● **WORK TO COMPLETE**
Could you please output only the lines from the one holding "You are a GUI" through the end of the listing below, exactly as written and without pictures?

● **PROVIDED RECORDS**
:::
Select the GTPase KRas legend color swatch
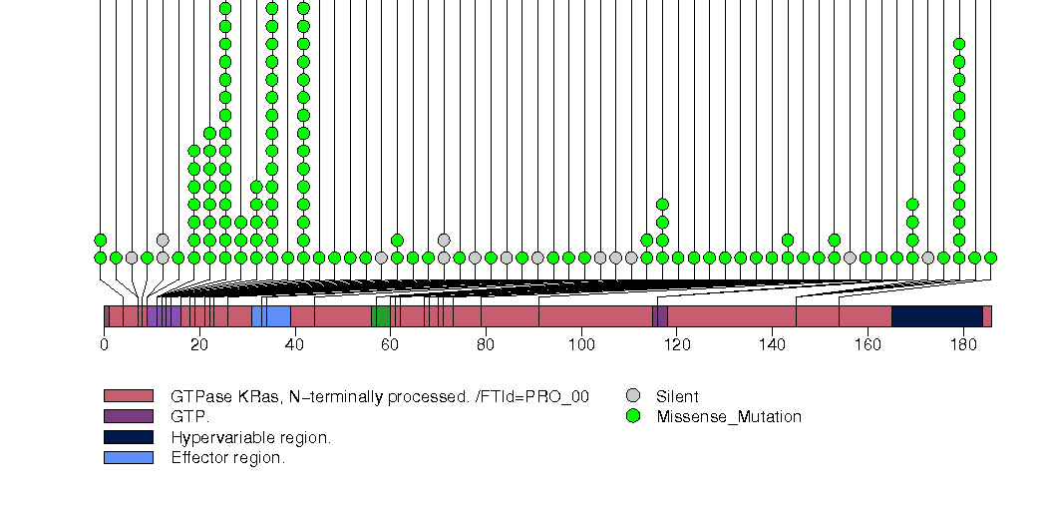This screenshot has width=1044, height=523. 129,396
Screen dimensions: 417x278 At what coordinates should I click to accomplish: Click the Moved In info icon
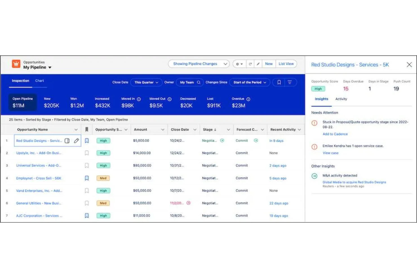pyautogui.click(x=139, y=99)
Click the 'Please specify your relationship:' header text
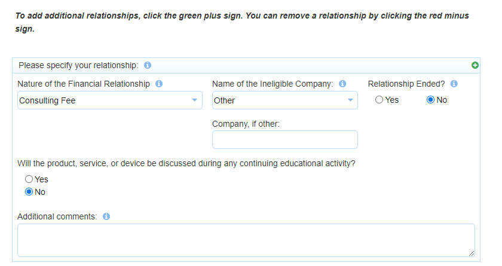 tap(79, 65)
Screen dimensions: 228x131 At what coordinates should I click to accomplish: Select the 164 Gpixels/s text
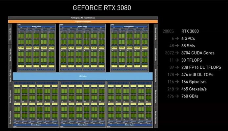tap(194, 82)
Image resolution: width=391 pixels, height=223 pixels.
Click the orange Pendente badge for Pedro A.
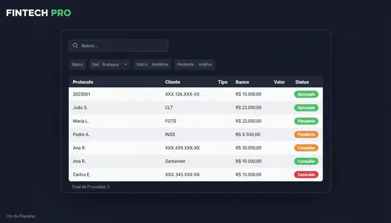click(306, 134)
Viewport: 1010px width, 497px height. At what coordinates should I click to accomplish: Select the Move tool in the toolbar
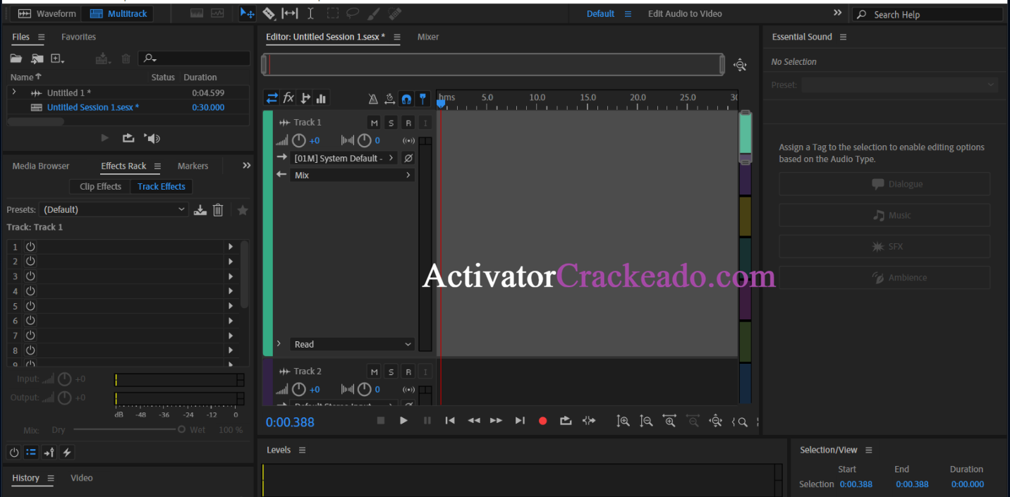tap(248, 13)
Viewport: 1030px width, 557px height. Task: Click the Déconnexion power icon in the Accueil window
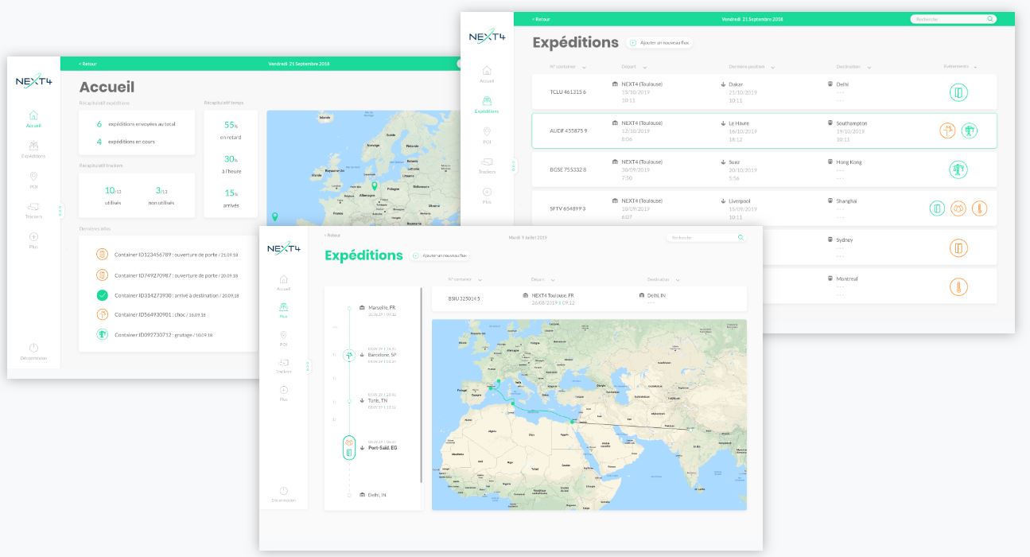click(x=33, y=349)
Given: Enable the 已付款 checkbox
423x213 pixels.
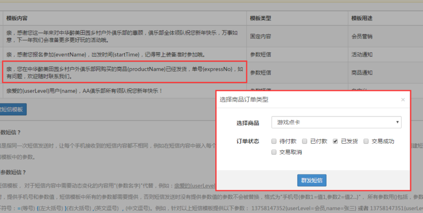Looking at the screenshot, I should 305,142.
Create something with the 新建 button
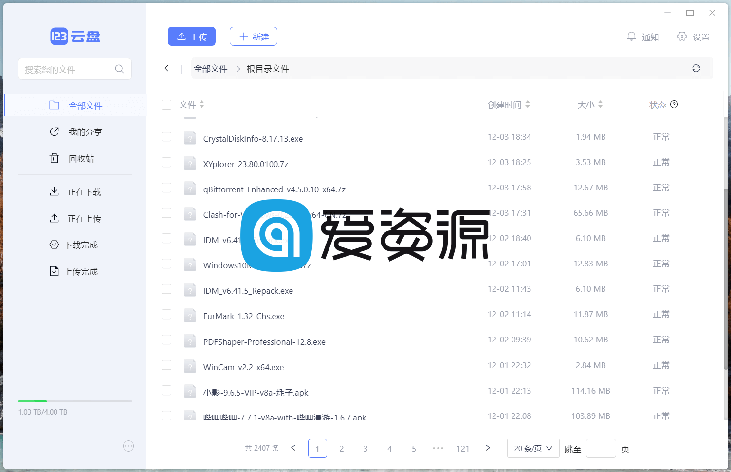 (x=253, y=36)
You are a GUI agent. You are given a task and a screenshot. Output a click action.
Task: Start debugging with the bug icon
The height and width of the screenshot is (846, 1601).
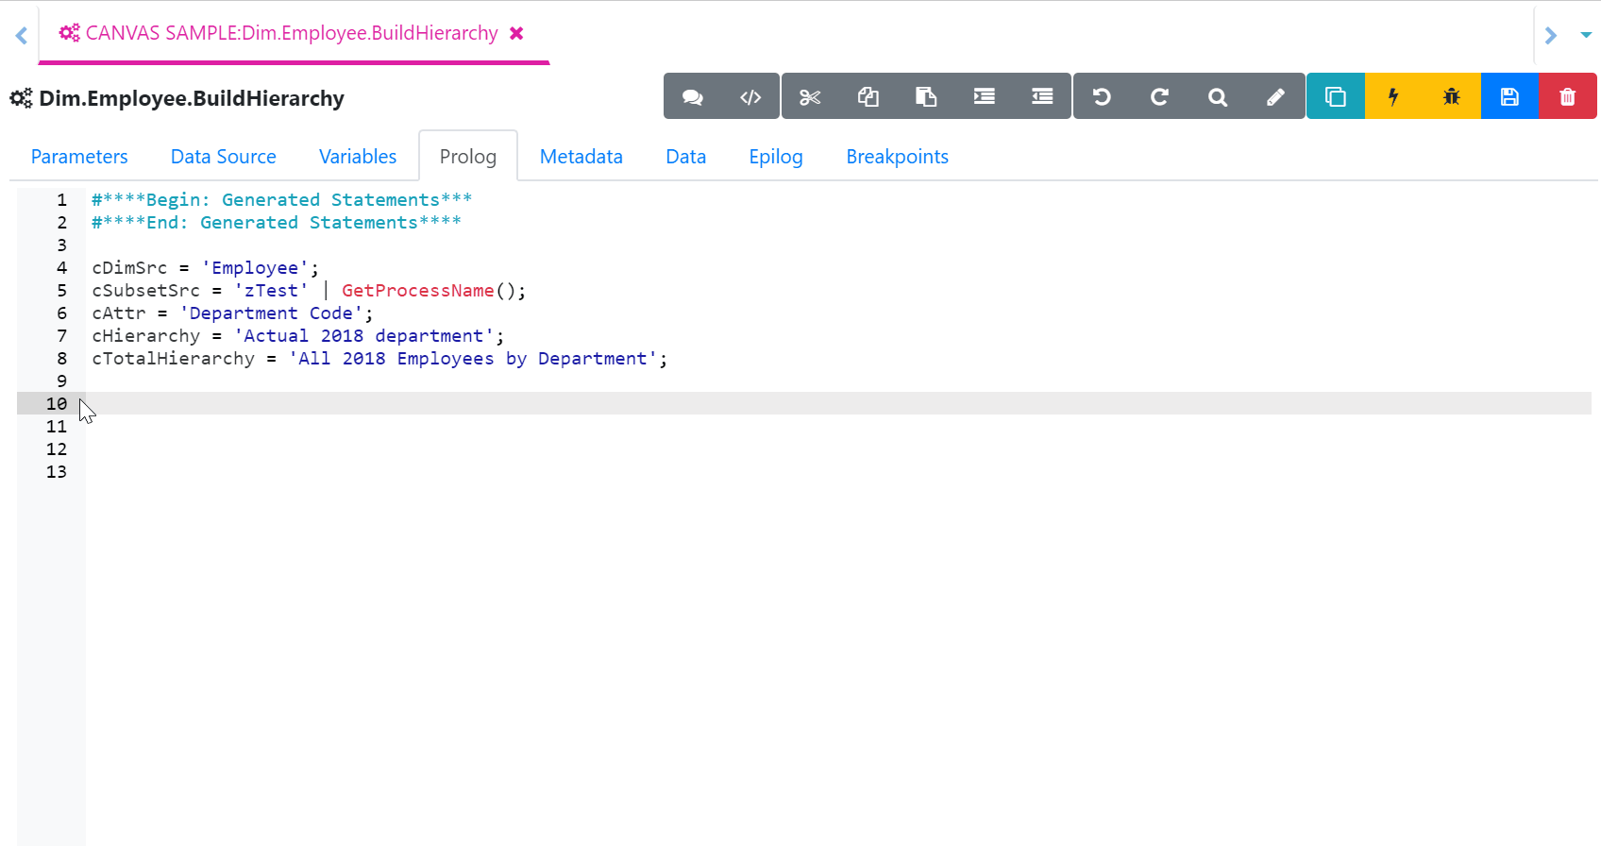[1452, 96]
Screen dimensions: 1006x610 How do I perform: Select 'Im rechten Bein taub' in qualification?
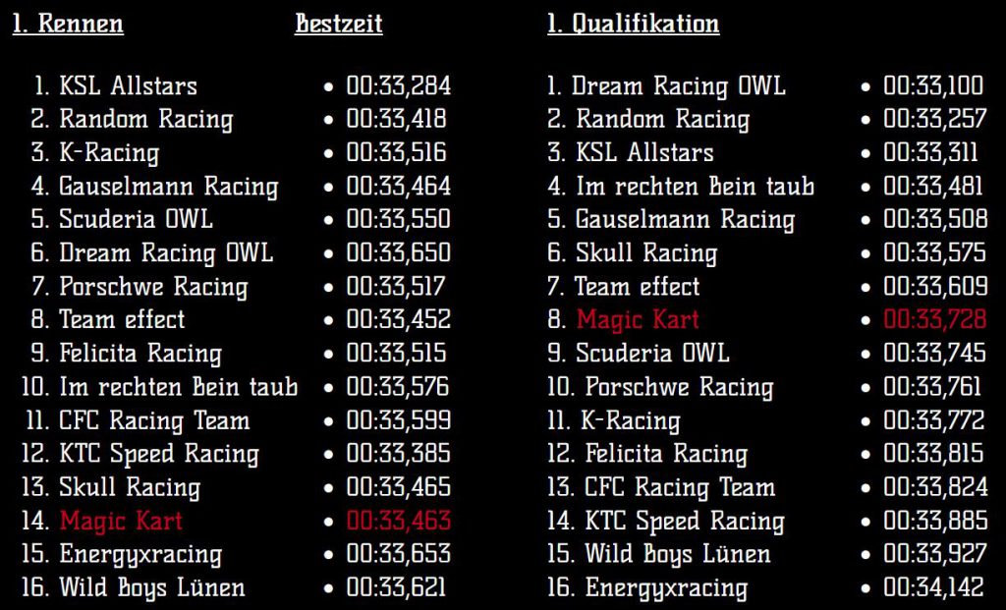pos(696,186)
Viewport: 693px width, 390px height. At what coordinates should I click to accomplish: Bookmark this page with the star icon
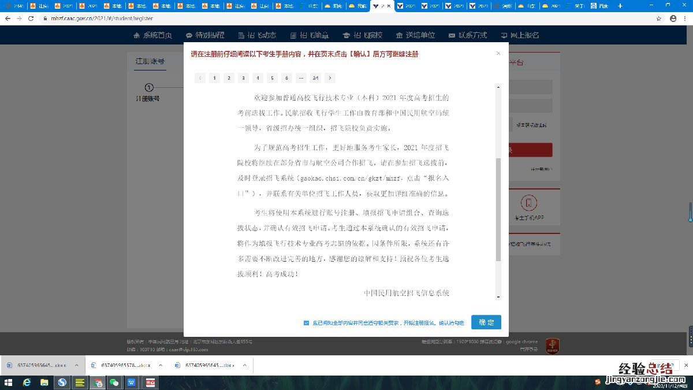pyautogui.click(x=659, y=18)
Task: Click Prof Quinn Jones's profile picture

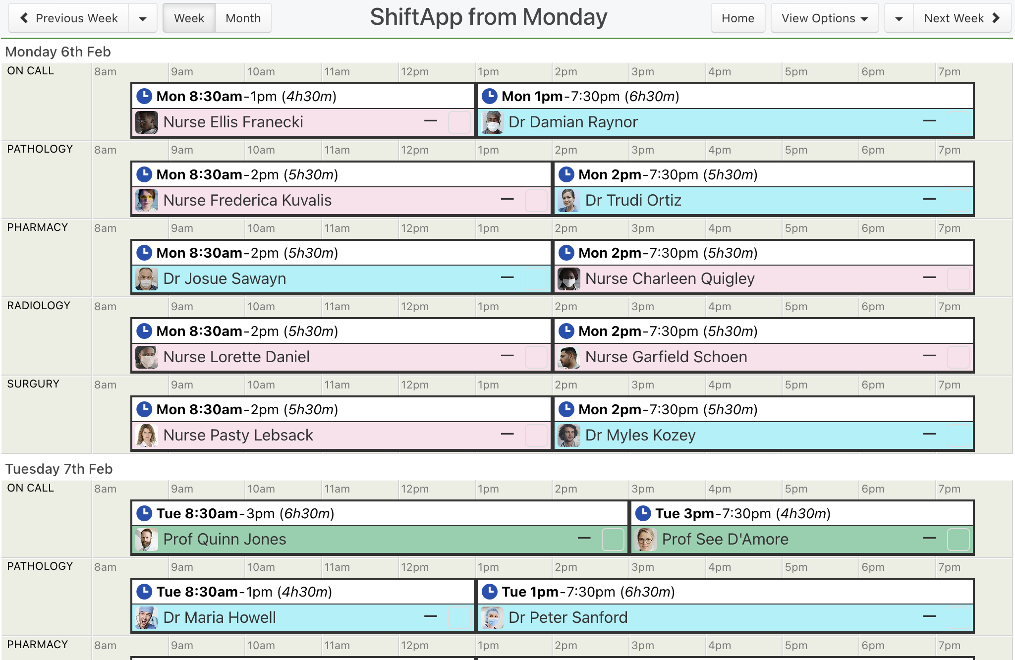Action: point(147,540)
:::
● **WRITTEN RESPONSE**
You are a GUI agent. You are given a task and a screenshot. Output a click action.
Task: Start debugging with the bug icon
The height and width of the screenshot is (846, 1601).
[1452, 96]
Screen dimensions: 1006x610 How do I perform: Select 'Im rechten Bein taub' in qualification?
pos(696,186)
Viewport: 693px width, 390px height. At what coordinates should I click to accomplish: Bookmark this page with the star icon
pyautogui.click(x=659, y=18)
Task: Click Prof Quinn Jones's profile picture

Action: point(147,540)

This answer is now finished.